Qualtingers Wohnzimmer: Wie ein Wiener Kult-Lokal zum Promi-Magnet wurde

In Wien machte im Jahr 1967 das Gerücht die Runde, dass Helmut Zilk neuer Fernsehdirektor werden solle. Als dies Teddy Podgorski, damals noch ein einfacher ORF-Redakteur, zu Ohren kam, sagte er: „Was, der Zilk? Der Trottel!“
Tage später war Zilk Fernsehdirektor, und Podgorski begann sich ernsthafte Sorgen um seinen Job zu machen. Da trafen die beiden Herren zufällig im Gutruf aneinander. Zilk ging auf Podgorski zu: „I hör, Sie sagen, i bin a Trottel?“
Podgorski: „Ja, es is meine Überzeugung.“
Daraufhin streckte Zilk die Hand aus: „Wissen S’ was? Samma per du!“ Es war der Beginn einer lebenslangen Freundschaft.
Vorbild für den „Herrn Karl“
Eine von zahllosen Geschichten aus dem Gutruf, dem zweiten Wohnzimmer prominenter Wiener, deren uneingeschränkter Star Helmut Qualtinger war. Das Gutruf in der Milchgasse, gleich beim Graben, wurde 1906 von Leopoldine Gutruf als „English House“ gegründet, in dem „feine Konserven, Biskuits, Whiskys und Thees“ zum Verkauf gelangten. Frau Gutruf führte das Delikatessengeschäft bis 1947, womit wir schon zur ersten Qualtinger-Schnurre kommen. Denn Käufer der Spezerei war das Wiener Original Hannes Hoffmann, ein verhinderter Operettensänger, der als Vorbild für die Figur des „Herrn Karl“ gilt.

.....

Auftrag
Entnimm bitte dem Text über das Wiener Lokal Gutruf die Stelle von „In Wien machte“ bis einschließlich „einer lebenslangen Freundschaft.“ und gib sie wortgetreu wieder.

Bereitgestelltes Material
.....

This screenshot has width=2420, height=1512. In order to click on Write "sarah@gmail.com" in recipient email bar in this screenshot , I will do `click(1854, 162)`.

.....

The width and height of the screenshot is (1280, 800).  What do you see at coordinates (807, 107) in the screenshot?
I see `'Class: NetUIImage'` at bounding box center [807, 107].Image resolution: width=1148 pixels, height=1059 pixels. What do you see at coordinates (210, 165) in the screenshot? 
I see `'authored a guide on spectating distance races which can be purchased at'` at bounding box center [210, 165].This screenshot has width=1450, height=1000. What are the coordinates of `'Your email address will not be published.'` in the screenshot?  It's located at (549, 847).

.....

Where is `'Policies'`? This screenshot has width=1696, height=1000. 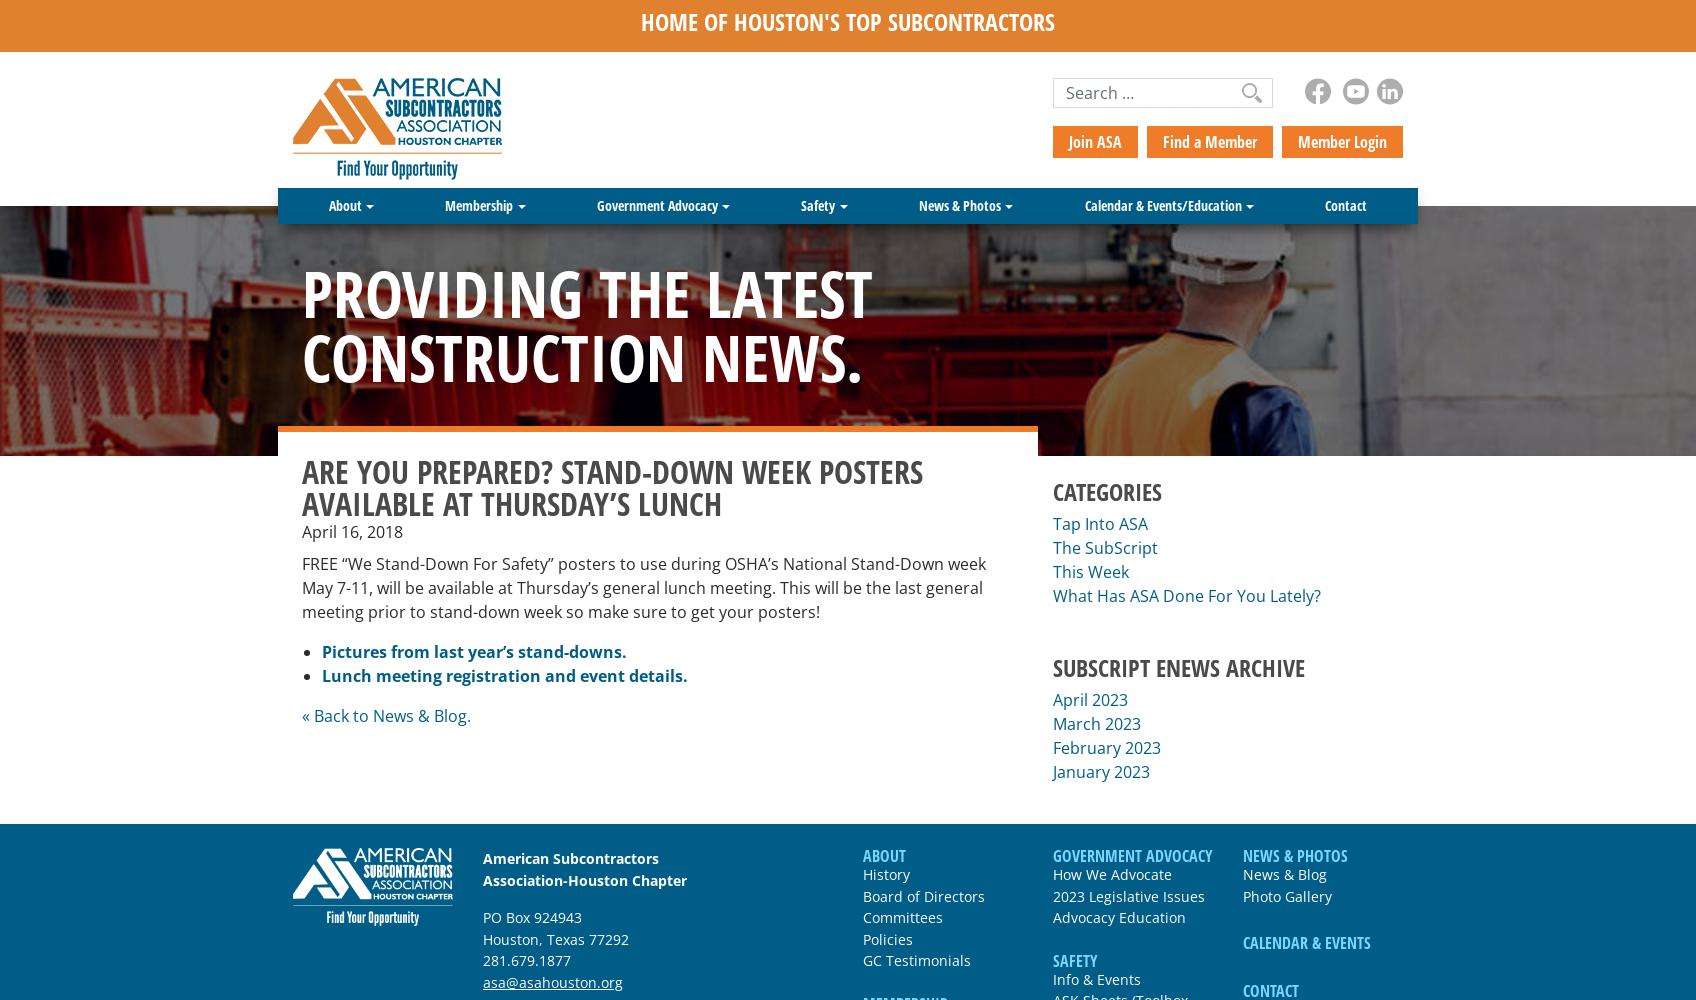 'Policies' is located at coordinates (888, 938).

.....

Antwort zum Auftrag
In Wien machte im Jahr 1967 das Gerücht die Runde, dass Helmut Zilk neuer Fernsehdirektor werden solle. Als dies Teddy Podgorski, damals noch ein einfacher ORF-Redakteur, zu Ohren kam, sagte er: „Was, der Zilk? Der Trottel!“
Tage später war Zilk Fernsehdirektor, und Podgorski begann sich ernsthafte Sorgen um seinen Job zu machen. Da trafen die beiden Herren zufällig im Gutruf aneinander. Zilk ging auf Podgorski zu: „I hör, Sie sagen, i bin a Trottel?“
Podgorski: „Ja, es is meine Überzeugung.“
Daraufhin streckte Zilk die Hand aus: „Wissen S’ was? Samma per du!“ Es war der Beginn einer lebenslangen Freundschaft.